The review commissioned by the state’s Department of Health and Social Services recommends four broad strategies Delaware can use to improve its treatment system: increase the system’s capacity, engage high-risk populations, create incentives for quality care, and use data to guide reform and monitor progress.
The 14-month study conducted by researchers at the Johns Hopkins Bloomberg School of Public Health consisted of meetings with state officials, behavioral health organizations, treatment providers and patient advocates.
Brendan Saloner, the lead author on the study, says with nearly one overdose death a day last year in the First State, clear and coordinated resources are necessary.
“There’s a lot of people out there who need treatment for opioid use disorder, and the reality is there’s a very difficult process that they go through trying to navigate the different points of entry into the treatment system,” he said.
The study makes specific recommendations, such as suggesting the Department of Health and Social Services advocate for an increase in buprenorphine prescriptions in the state, or that the Department of Correction offer medicated treatment options to all individuals in detention facilities.
Lt. Gov. Bethany Hall-Long, chair of the Behavioral Health Consortium, says the new study reinforces goals the Consortium has identified to combat the opioid crisis.
“It validated what we found statewide when we had 600 persons come out,” she said. “The state has a crisis. But putting together a smart strategy with our provider community as well as our research community, and working with those impacted, we will make a difference.”
State Sen.

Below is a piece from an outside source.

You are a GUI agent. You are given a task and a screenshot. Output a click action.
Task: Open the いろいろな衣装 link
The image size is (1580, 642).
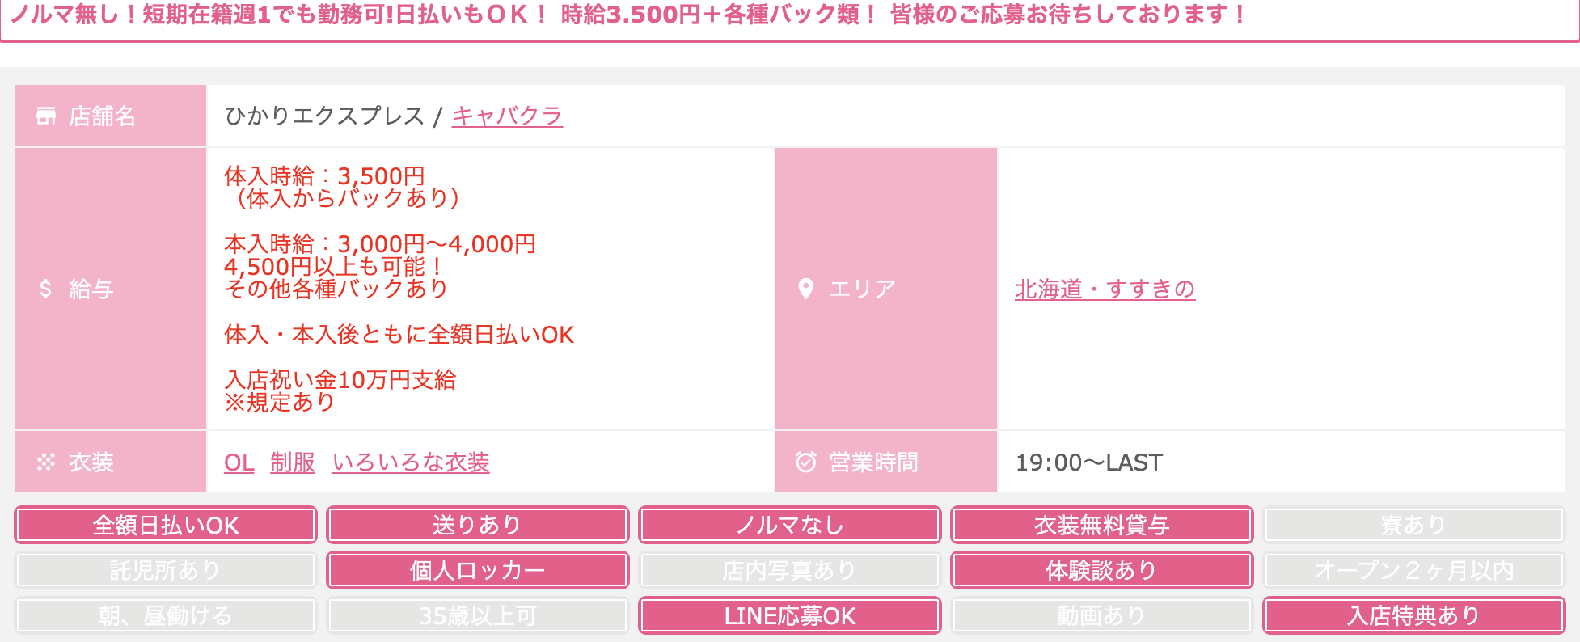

Stephanie Hansen (D-Middletown), who sits on the state’s Behavioral Health Consortium, agrees that the study lines up with the approach she and other state officials have advocated pursuing.
“It’s good to see that we’ve been on the right track. There’s nothing in there that was really new, but it was distilled down into bite-sized pieces that we can now do something about,” she said.
State officials cite recent passage of an overdose system of care bill as one tool to help implement the study’s recommendations.
According to the state’s Division of Forensic Science, there were 345 overdose deaths in Delaware last year, a 12 percent increase over 2016.